They are two generations apart: VALIE EXPORT and Natalia LL were born in the 1930s, whereas Diana Lelonek and Justyna Górowska – at the end of the 1980s. The period of the most intensive activity of the former two artists coincided with the rise of social movements and second-wave Feminism. The artistic careers of Diana Lelonek and Justyna Górowska began several years ago – at a time of anxiety and uncertainty caused by a profound social and economic crisis as well as the awareness of irreversible damage caused by humans to the natural environment. Zeitgeist is an exhibition that not only portrays the spirit of an epoch through the lens of the work of the most active artists of the time. It is also an attempt to draw a line between artists working in a different atmosphere, deriving inspiration from different problems, but sharing a profound sensitivity and ability to convey the essence of the contemporary times through their activity in the field of art.
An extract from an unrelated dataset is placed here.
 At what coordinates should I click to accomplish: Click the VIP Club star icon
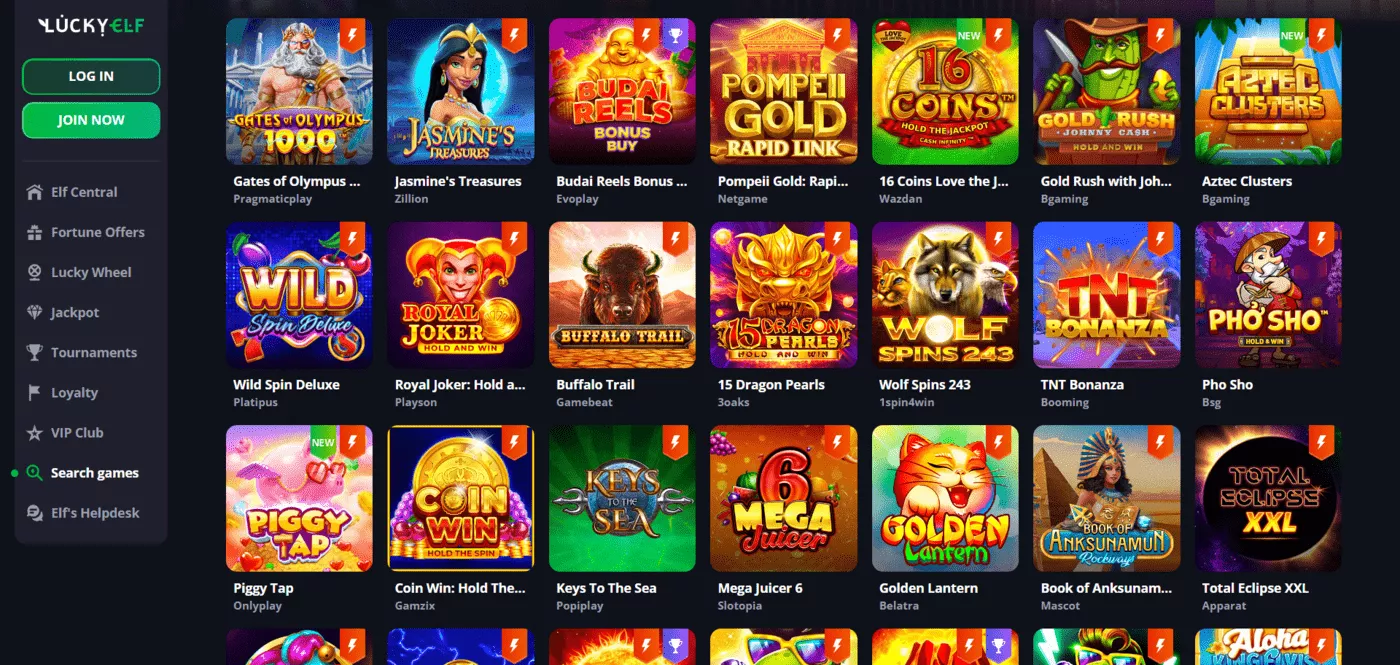tap(34, 433)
The radical Feminist actions by VALIE EXPORT as well as Natalia LL’s photographs and films, which viewers in the 1970s found hard to accept, nowadays belong to the artistic canon. Yet, the canon is not ossified and the work of both artists has a major influence on the younger generations. This influence is not always direct and sometimes concerns only the artistic approach – the courage to communicate one’s views, arguments, one’s outlook on reality. Such a kinship can be seen in the case of the younger artists – Diana Lelonek and Justyna Górowska, who refer to the situation of nature in the age of Anthropocene. It goes without saying that this issue is as topical as Feminism was in the 1960s and 1970s. Nor does it mean that the problems of importance for VALIE EXPORT and Natalia LL have already been “settled and solved,” their work has retained its relevance. The exhibition also addresses links between the artists who – although they are not close friends and work independently – know and understand each other as well as exhibit their work together in the exhibition Zeitgeist.
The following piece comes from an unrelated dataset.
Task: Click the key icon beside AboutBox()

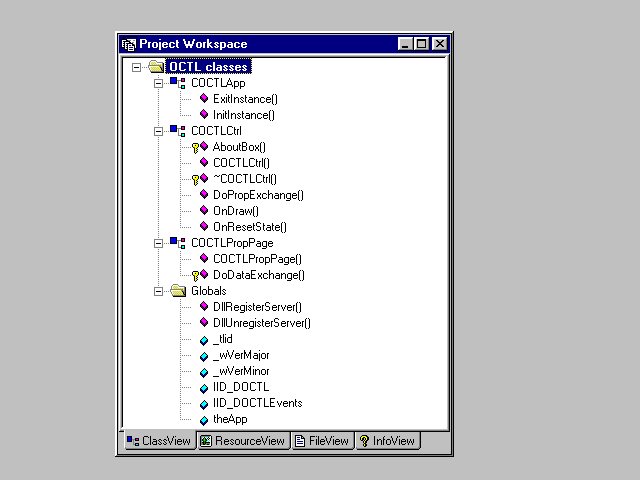Action: (x=196, y=147)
VALIE EXPORT and Natalia LL met several times between 1975 and 1995 on the occasion of exhibitions of their works. Their contact can therefore be described as artistic kinship – their paths have been crossing for years, they both know each other’s work and achievements, and their practices have sometimes developed along parallel lines. That was the case with VALIE EXPORT’s Interrupted Line from 1971–72 and Natalia LL’s Permanent Record of Every 1 Km of the E22 Motorway from 1970. Both works are film records of a road – seen from inside the car in VALIE EXPORT’s film, and from the outside in Natalia LL’s work.
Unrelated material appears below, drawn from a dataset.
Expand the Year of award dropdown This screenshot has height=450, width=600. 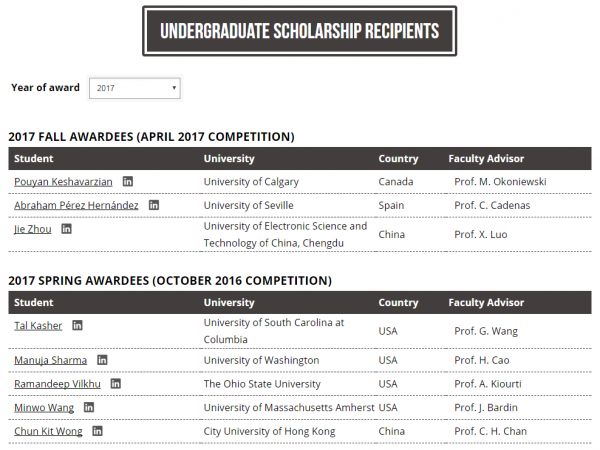(135, 88)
The exhibition Zeitgeist primarily features records of both artists’ performances. It begins with a legendary footage of the action TAPP und TASTKINO (Tap and Touch Cinema), carried out in Vienna in 1968. Both this record and VALIE EXPORT’s famous action with Peter Weibel Aus der Mappe der Hundigkeit (Out of the Folder of Dogginess) from the same year mark a certain watershed moment both in Feminist art and in performance art. The exhibition highlights the artist’s investigations in the field of communication and language as well as its physical aspects. Hence we present her performances-for-camera Body tape (1970) and Adjungierte Dislokationen (1973), film sketches from the early 1980s Syntagma (1983), as well as the footage of the performance The Voice as Performance, Act and Body, carried out by the artist in 2007 at the Venice Biennale.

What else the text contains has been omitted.